Years ago I had an addiction to food. I’d eat normally for four or five days and then binge, mostly on sugar: a pound of M&Ms, two quarts of ice cream, a dozen donuts – whatever it took to numb me emotionally. I always felt incredibly sick and hung over the next day and hated myself. But I couldn’t stop. This went on for years. At a certain point I finally got into counseling and began addressing the pain underneath my addiction. But the binging continued.
Counseling led to developing a personal spirituality that eventually healed most of my pain. But I was still addicted to food, despite being happier and more at peace than I’d ever been in my life. I had learned how to mitigate the damage so that I wasn’t binging as often or on as much food, but I was still addicted. My life continued to revolve around binging – how long could I hold out this time? How much could I mitigate the damage? It was like walking on a fence, trying so hard not to fall but feeling more and more anxious with each step. Finally the tension would reach a point where I’d step off. Just making the decision, just knowing that I was going to binge that night, brought relief. But the next day I’d be back on the fence, determined to hold out longer this time, knowing on some level I wouldn’t.
I can’t explain why the conversation was different this time. Over the years I’d called my mom countless times to break my commitment to get together because I was too sick from binging the night before. But this time when she said it was okay – she always said it was okay – I could hear the pain in her voice. I don’t know why I’d never heard it before. Maybe I was too consumed with my own suffering to sense hers.
After we hung up I was racked with sorrow. Not pity, but actual sorrow. For the first time it wasn’t about me – it was about her and the pain I’d caused. Pain I could never take away no matter how much I changed. But I could stop inflicting more. Something shifted and I felt a resolve I’d never felt before.

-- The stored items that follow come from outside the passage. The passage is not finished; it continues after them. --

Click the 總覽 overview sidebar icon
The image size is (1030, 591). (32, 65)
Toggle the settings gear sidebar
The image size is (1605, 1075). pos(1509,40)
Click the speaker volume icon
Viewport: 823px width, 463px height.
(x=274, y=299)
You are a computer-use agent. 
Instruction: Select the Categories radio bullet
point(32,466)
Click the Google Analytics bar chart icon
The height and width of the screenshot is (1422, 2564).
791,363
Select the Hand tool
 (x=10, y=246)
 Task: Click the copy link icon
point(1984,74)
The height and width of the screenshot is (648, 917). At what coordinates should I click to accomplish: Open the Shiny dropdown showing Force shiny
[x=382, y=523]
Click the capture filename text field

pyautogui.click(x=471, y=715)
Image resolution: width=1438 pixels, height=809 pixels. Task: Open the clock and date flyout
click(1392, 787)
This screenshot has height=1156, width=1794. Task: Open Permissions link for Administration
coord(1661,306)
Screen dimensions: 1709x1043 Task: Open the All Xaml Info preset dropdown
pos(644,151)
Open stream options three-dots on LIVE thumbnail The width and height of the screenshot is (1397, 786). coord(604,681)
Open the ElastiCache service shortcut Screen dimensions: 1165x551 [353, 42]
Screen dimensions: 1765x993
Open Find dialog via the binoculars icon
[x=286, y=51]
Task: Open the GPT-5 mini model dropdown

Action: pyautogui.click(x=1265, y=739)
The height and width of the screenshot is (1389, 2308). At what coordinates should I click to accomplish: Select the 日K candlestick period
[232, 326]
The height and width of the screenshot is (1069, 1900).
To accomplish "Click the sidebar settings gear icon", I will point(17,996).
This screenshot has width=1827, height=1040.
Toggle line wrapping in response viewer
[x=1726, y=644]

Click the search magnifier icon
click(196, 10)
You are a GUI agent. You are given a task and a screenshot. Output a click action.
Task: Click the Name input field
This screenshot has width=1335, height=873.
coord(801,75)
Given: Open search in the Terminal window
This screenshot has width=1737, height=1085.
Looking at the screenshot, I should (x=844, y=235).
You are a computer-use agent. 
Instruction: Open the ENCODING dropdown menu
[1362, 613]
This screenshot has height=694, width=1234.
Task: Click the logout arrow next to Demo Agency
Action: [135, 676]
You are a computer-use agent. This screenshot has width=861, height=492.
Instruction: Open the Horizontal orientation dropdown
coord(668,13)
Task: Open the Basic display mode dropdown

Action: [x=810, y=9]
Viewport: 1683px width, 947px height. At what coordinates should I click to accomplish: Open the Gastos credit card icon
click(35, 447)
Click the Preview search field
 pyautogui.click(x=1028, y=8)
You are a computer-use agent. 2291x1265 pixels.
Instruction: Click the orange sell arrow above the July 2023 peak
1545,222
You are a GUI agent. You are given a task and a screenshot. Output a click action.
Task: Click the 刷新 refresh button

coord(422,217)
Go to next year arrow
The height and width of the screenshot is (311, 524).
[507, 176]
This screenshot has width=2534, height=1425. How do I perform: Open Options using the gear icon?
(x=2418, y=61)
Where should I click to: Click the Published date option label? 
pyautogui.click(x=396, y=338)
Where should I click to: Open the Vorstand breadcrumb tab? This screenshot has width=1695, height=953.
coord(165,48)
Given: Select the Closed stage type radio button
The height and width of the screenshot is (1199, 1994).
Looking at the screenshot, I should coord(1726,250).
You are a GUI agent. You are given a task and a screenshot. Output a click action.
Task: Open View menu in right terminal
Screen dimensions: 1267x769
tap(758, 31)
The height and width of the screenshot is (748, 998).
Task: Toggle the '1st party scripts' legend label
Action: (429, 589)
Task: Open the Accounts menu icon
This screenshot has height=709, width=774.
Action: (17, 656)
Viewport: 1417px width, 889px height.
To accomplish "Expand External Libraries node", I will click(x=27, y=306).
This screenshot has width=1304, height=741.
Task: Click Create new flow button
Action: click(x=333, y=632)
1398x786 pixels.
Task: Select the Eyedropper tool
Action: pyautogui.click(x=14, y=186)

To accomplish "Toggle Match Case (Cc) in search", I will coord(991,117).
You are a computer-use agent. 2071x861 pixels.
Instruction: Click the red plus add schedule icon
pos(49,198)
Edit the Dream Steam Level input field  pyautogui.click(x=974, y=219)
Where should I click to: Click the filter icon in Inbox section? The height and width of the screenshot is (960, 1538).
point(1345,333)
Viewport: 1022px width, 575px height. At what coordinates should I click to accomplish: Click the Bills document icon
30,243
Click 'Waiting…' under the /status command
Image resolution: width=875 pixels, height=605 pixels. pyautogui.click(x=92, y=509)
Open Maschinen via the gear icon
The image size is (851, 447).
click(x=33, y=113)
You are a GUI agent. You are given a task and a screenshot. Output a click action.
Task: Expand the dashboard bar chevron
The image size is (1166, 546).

The first three weeks were the hardest. Every cell in my body screamed for sugar. I had headaches. I couldn’t sleep. My anxiety intensified more than it had in years, but I REFUSED to give in. I was determined to stay on that fence no matter what it took. After three weeks the fence got a little wider. After six months it disappeared altogether. I was walking on the ground for the first time in over two decades.
That was 17 years ago. I never broke another commitment with my mom. Her love for me and my love for her saved me.
It doesn’t matter what the change is – ending an addiction, creating more balance in your life, learning how to forgive yourself, stopping a bad habit, going for a new dream or challenge – if you can’t do it for yourself, allow the love you have for another to be your inspiration. If you’re willing, let that love be the source of your resolve and go back to the well as many times as it takes until you’ve made the change. You deserve it.